> EXERCISE
Word for word, reproduce all of the entries shown below.
(SOURCE MATERIAL begins)
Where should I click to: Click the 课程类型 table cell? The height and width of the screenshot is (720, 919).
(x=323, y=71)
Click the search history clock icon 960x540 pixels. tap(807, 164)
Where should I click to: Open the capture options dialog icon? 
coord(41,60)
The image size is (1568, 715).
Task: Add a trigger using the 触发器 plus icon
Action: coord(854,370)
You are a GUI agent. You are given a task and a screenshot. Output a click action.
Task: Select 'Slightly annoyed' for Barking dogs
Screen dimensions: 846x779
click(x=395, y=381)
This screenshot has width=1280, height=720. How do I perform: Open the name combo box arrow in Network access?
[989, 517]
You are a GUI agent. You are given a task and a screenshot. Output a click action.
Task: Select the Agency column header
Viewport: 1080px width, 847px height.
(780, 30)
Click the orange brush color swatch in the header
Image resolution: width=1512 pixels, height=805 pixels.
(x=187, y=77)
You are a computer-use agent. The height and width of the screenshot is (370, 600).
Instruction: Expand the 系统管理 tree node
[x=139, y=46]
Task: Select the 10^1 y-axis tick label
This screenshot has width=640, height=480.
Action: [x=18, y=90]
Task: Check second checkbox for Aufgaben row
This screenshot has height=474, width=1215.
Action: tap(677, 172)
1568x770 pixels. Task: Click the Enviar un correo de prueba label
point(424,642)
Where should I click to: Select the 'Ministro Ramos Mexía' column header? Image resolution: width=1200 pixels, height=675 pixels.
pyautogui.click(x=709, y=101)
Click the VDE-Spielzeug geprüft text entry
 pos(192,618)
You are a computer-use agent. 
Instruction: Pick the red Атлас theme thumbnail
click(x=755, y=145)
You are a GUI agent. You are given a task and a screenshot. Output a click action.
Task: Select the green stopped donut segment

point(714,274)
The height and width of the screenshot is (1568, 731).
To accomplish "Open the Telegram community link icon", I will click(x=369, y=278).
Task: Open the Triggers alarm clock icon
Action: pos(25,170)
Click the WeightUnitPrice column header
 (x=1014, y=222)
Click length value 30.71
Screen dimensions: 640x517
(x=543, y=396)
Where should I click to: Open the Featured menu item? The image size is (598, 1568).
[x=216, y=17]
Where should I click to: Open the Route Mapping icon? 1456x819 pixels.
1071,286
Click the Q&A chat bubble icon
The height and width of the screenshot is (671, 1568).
(SOURCE MATERIAL ends)
> RESULT
Where should I click to: Click the 课程类型 table cell? The height and width of the screenshot is (720, 919).
(x=323, y=71)
Click the search history clock icon 960x540 pixels. tap(807, 164)
Where should I click to: Open the capture options dialog icon? 
coord(41,60)
The image size is (1568, 715).
Task: Add a trigger using the 触发器 plus icon
Action: coord(854,370)
You are a GUI agent. You are given a task and a screenshot. Output a click action.
Task: Select 'Slightly annoyed' for Barking dogs
Screen dimensions: 846x779
click(x=395, y=381)
This screenshot has width=1280, height=720. How do I perform: Open the name combo box arrow in Network access?
[989, 517]
You are a GUI agent. You are given a task and a screenshot. Output a click action.
Task: Select the Agency column header
Viewport: 1080px width, 847px height.
(780, 30)
Click the orange brush color swatch in the header
Image resolution: width=1512 pixels, height=805 pixels.
(x=187, y=77)
You are a computer-use agent. The height and width of the screenshot is (370, 600).
Instruction: Expand the 系统管理 tree node
[x=139, y=46]
Task: Select the 10^1 y-axis tick label
This screenshot has width=640, height=480.
Action: [x=18, y=90]
Task: Check second checkbox for Aufgaben row
This screenshot has height=474, width=1215.
Action: tap(677, 172)
1568x770 pixels. Task: Click the Enviar un correo de prueba label
point(424,642)
Where should I click to: Select the 'Ministro Ramos Mexía' column header? Image resolution: width=1200 pixels, height=675 pixels.
pyautogui.click(x=709, y=101)
Click the VDE-Spielzeug geprüft text entry
 pos(192,618)
You are a computer-use agent. 
Instruction: Pick the red Атлас theme thumbnail
click(x=755, y=145)
You are a GUI agent. You are given a task and a screenshot. Output a click action.
Task: Select the green stopped donut segment

point(714,274)
The height and width of the screenshot is (1568, 731).
To accomplish "Open the Telegram community link icon", I will click(x=369, y=278).
Task: Open the Triggers alarm clock icon
Action: pos(25,170)
Click the WeightUnitPrice column header
 (x=1014, y=222)
Click length value 30.71
Screen dimensions: 640x517
(x=543, y=396)
Where should I click to: Open the Featured menu item? The image size is (598, 1568).
[x=216, y=17]
Where should I click to: Open the Route Mapping icon? 1456x819 pixels.
1071,286
Click the Q&A chat bubble icon
The height and width of the screenshot is (671, 1568).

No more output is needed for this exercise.